Most people know by now that antioxidants are substances that may be beneficial to human health and are found in green tea, red wine and many fruits and vegetables. Some individuals may not know the best foods to eat to get antioxidants into their diet. Recently, scientists from the University of Barcelona found that when people want to get antioxidants from tomatoes, they may want to shop in the organic aisle.

According to the researchers, organic tomatoes contain higher levels of antioxidant phenolic compounds than conventional tomatoes. These compounds have been shown to potentially boost cardiovascular health. The scientists said that this difference may come down to the type of manure used when these tomatoes were grown.

"Organic farming doesn't use nitrogenous fertilizers; as a result, plants respond by activating their own defense mechanisms, increasing the levels of all antioxidants," explained the first author of the article, Anna Vallverdu Queralt. "The more stress plants suffer, the more polyphenols they produce."

In previous studies, these researchers demonstrated that organic tomato juice and ketchup contain higher polyphenol content than juice and ketchup made from conventionally grown tomatoes.

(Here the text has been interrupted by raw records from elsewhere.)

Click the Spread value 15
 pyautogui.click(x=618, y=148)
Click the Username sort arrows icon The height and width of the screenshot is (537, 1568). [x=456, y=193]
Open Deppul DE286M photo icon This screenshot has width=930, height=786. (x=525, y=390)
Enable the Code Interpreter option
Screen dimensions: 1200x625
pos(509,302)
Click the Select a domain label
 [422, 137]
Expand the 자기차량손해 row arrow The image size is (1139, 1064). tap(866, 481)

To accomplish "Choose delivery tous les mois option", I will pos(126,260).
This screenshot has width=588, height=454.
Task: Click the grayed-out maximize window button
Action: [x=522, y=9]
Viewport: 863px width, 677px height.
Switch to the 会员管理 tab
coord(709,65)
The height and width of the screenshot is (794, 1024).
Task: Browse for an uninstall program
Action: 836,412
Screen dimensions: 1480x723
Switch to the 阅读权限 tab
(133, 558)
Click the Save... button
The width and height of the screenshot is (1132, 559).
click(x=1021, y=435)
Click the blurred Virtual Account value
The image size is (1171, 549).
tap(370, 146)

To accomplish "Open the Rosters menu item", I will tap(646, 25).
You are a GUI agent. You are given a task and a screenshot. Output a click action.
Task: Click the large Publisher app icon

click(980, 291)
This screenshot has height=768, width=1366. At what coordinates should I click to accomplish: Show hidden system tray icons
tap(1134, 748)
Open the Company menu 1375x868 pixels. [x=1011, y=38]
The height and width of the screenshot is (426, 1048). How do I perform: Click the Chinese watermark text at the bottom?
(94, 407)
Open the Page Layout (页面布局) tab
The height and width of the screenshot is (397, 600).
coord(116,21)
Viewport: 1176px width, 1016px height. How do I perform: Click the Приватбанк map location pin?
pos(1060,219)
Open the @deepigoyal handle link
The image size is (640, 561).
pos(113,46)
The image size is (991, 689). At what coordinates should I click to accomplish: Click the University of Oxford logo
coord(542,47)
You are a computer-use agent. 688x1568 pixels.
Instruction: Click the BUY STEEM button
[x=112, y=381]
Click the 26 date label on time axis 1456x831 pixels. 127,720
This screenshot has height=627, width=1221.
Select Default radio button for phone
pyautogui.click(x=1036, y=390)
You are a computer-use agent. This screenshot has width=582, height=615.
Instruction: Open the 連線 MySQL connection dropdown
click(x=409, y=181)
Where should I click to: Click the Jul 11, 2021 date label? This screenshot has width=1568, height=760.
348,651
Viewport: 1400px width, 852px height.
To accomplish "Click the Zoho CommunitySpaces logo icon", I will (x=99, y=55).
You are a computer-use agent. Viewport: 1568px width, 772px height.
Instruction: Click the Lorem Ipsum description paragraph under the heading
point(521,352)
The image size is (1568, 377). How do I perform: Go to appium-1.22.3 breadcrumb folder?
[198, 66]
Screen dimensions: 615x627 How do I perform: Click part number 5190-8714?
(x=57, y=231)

Tomatoes are also a good source of lycopene and other carotenoids and vitamin C. A 2011 study from the American Journal of Lifestyle Medicine found that individuals can actually get more lycopene after they cook tomatoes. The authors went so far as to say that tomatoes are the most important non-starchy vegetable in the American diet.

The University of Barcelona researchers said that more studies need to be conducted, but for now they believe these findings support the theory that organic vegetables may have greater health benefits than conventionally grown ones.